SUPPLIED DATA >>
+++
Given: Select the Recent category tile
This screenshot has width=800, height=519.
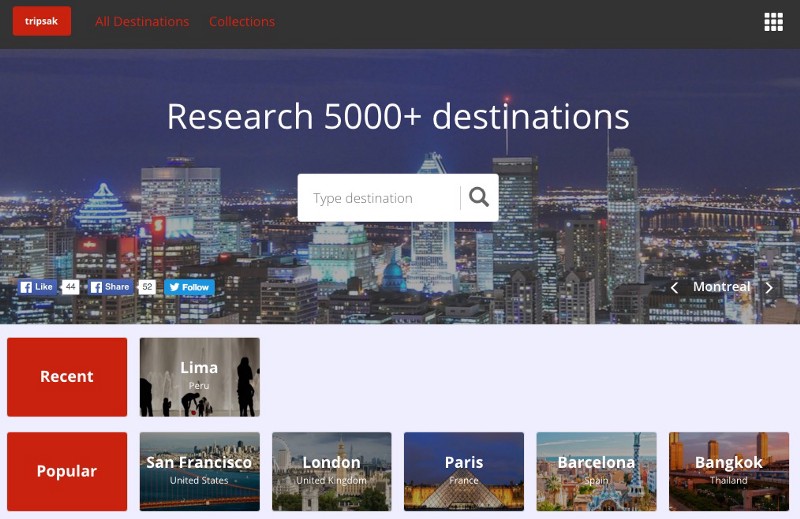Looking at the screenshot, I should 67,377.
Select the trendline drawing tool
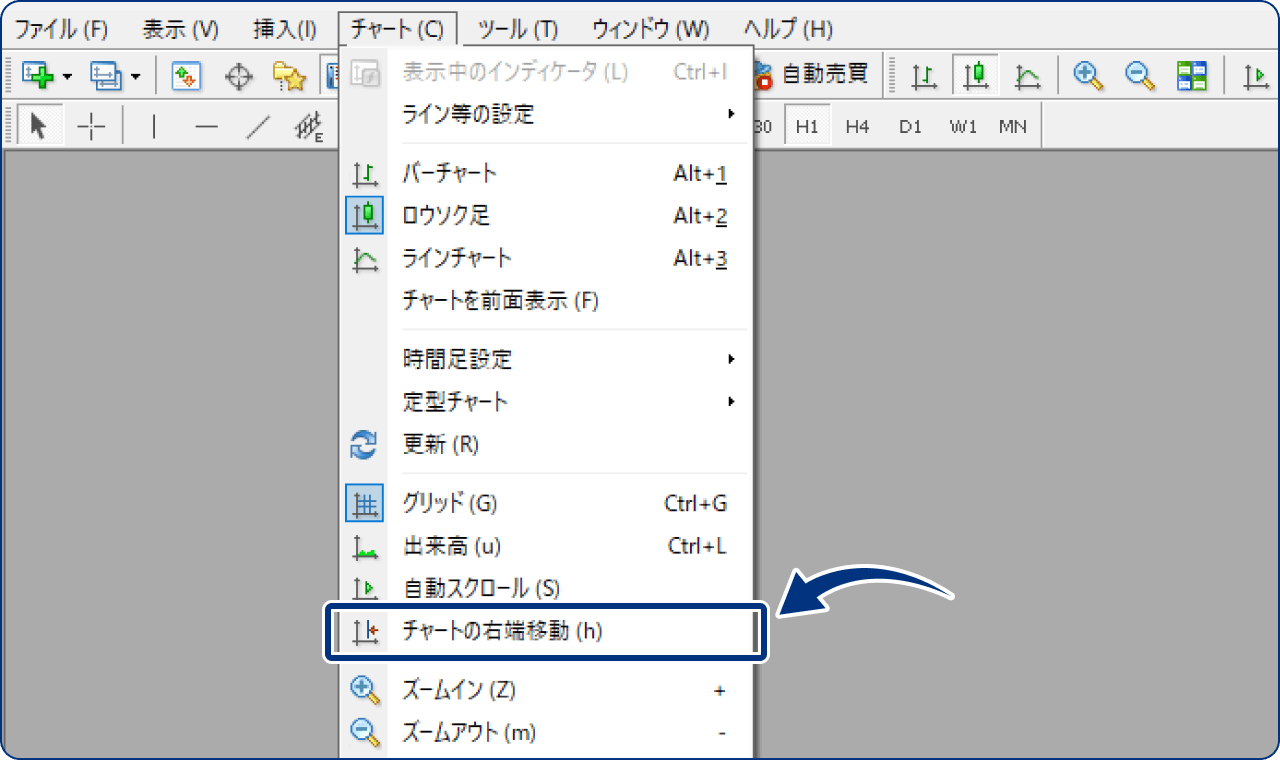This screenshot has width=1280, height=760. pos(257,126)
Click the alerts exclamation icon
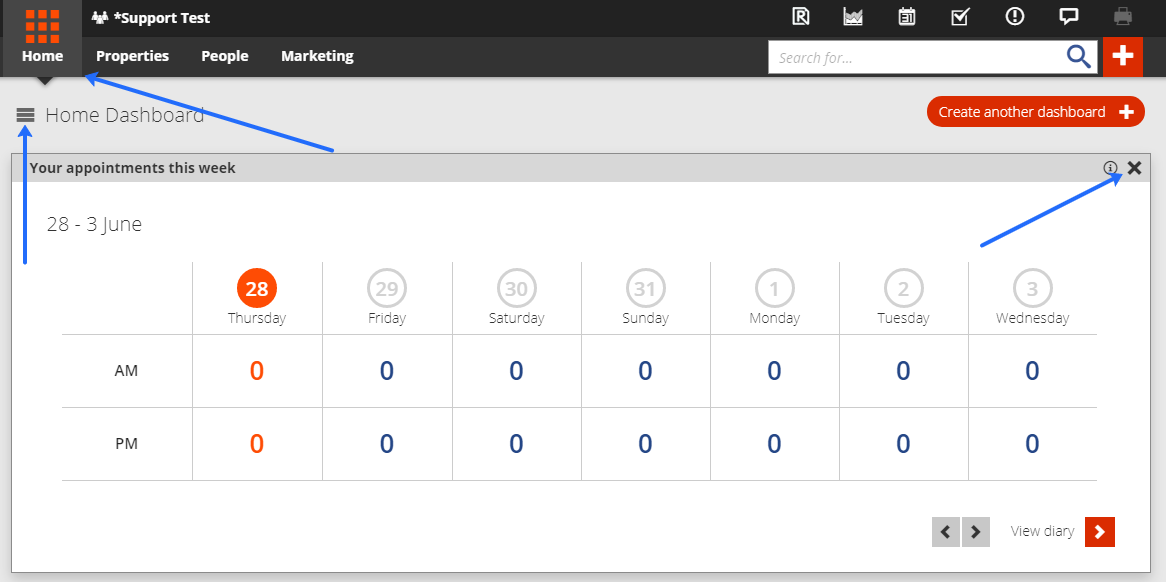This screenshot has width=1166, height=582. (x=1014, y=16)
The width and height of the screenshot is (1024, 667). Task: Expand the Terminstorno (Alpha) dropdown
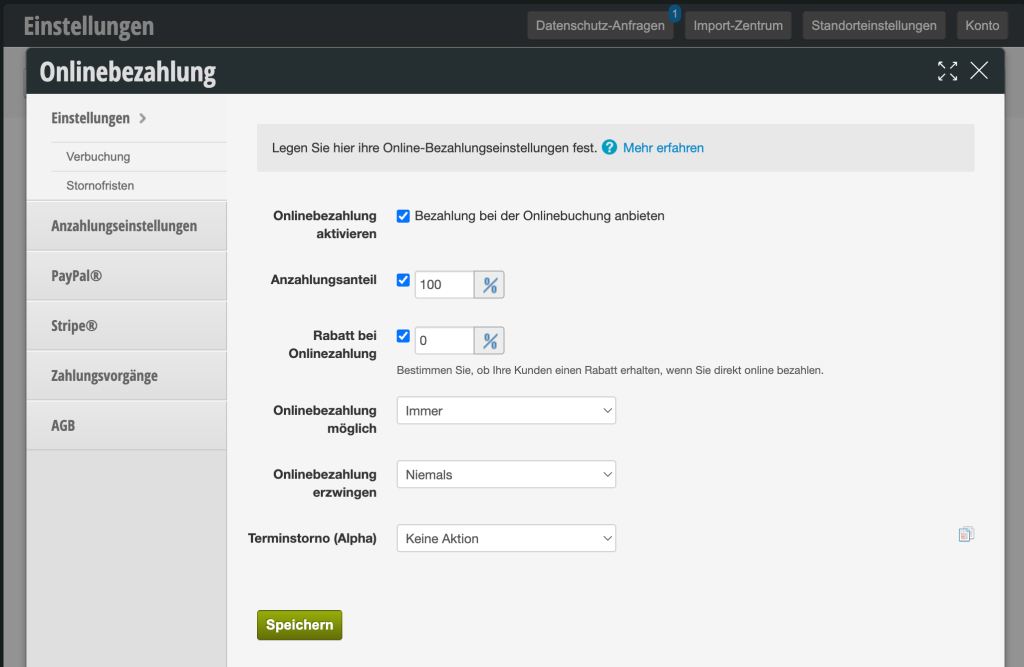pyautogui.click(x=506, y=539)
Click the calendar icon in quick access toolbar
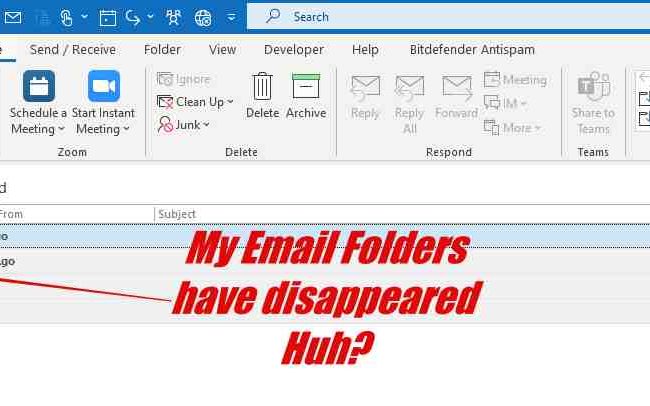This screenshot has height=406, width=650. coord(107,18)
+++
AIM OF THE TASK >> Copy out every line of the listing above that contains the word "icon". Match upper and lower case exactly.

THE SOLUTION >>
Click the alerts exclamation icon
Click the calendar icon in quick access toolbar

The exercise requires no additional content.